SCHRIFTELIJKE OPDRACHT 1 — Kun je de records herschalen van de regel met "The image size is (1332, 896)." tot en met het einde van de records, beide grenzen inbegrepen, en alleen die regels weergeven? Neem alle regels over, ook die zonder antwoord, en vermenigvuldig elke coördinaat in de antwoorden met 1,55, afgerond op hele getallen met halven naar boven.

GEKOZEN FRAGMENT —
• • • • •
Arbeidsvoorwaarden
Uitspraak: Wijziging pensioenpremie mag niet, ondanks instemming OR

Uitspraak: Wijziging pensioenpremie mag niet, ondanks instemming OR

Mag de werkgever de pensioenpremie met instemming van de OR wijzigen in een premieverdeling werkgever/werknemer? (ECLI:NL:RBOBR:2015:3873 en PJ 2015/128)

Uitspraak Kantonrechter Den Bosch: Nee, het voorstel tot wijziging kan in het licht van alle omstandigheden van het geval niet als redelijk worden aangemerkt en aanvaarding van de wijziging kan in redelijkheid niet van de werknemer worden gevergd. Daaraan doet niet af dat de OR met de wijziging heeft ingestemd en dat blijkbaar een groot aantal werknemers heeft ingestemd met de wijziging, althans daartegen geen overwegende bezwaren heeft.

Situatie

NRF ontwikkelt, produceert en distribueert warmtewisselaars (radiateuren) en aanverwante producten. De pensioenpremie komt geheel voor rekening van de vennootschap. In december 2013 hebben NRF en de OR een principe akkoord gesloten m.b.t. het versoberen van arbeidsvoorwaarden, w.o. het wijzigen van de premievrije deelname aan het pensioen. De OR heeft een schriftelijke peiling gehouden om na te gaan of de medewerkers de resultaten van de afspraken accepteren. De meerderheid heeft ingestemd met het akkoord. NRF en de OR hebben in januari 2014 de Overeenkomst Aanpassing Arbeidsvoorwaarden ondertekend. Hierin staat dat de verdeling van de bijdrage in de pensioenpremie 66,66% door werkgever en 33,33 % door werknemer wordt, met een afbouwtermijn. De arbeidsvoorwaarden zijn hierop aangepast. De vorderingen van FNV en de werknemers strekken tot nakoming van de oude pensioenpremieverdeling.
• • • • •
Ruwe records
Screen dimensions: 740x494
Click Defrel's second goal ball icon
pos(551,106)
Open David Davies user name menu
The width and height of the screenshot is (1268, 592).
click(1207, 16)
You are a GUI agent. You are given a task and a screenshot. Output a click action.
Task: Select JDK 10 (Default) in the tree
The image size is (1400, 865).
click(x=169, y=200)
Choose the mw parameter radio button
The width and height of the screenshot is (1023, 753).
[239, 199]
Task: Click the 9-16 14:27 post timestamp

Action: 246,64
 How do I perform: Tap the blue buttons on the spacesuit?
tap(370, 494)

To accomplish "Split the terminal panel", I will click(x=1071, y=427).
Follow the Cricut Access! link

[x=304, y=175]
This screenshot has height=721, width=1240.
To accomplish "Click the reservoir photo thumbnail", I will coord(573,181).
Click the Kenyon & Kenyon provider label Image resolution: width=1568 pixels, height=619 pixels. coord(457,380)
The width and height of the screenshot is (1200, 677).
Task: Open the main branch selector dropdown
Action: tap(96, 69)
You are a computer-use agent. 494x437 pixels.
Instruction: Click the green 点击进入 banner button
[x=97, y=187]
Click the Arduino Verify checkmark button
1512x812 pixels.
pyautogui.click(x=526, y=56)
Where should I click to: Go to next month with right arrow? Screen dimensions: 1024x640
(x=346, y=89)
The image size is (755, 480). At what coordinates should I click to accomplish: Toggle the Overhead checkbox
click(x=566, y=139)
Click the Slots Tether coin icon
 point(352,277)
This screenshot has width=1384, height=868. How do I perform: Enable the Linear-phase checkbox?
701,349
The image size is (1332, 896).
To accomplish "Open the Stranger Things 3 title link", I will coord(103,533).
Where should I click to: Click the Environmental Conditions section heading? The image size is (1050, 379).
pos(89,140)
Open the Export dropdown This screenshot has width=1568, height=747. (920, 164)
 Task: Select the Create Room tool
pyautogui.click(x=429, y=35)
• • • • •
SCHRIFTELIJKE OPDRACHT 2 — Welke activiteiten van NRF noemt het fragment over de uitspraak?

VOLLEDIG ANTWOORD 1 —
The image size is (1332, 896).
To accomplish "Open the Stranger Things 3 title link", I will coord(160,826).
Where should I click to: Click the Environmental Conditions section heading? The image size is (1050, 379).
pos(138,217)
Open the Export dropdown This screenshot has width=1568, height=747. (1426, 254)
 Task: Select the Create Room tool
pyautogui.click(x=665, y=54)

VOLLEDIG ANTWOORD 2 — NRF ontwikkelt, produceert en distribueert warmtewisselaars (radiateuren) en aanverwante producten.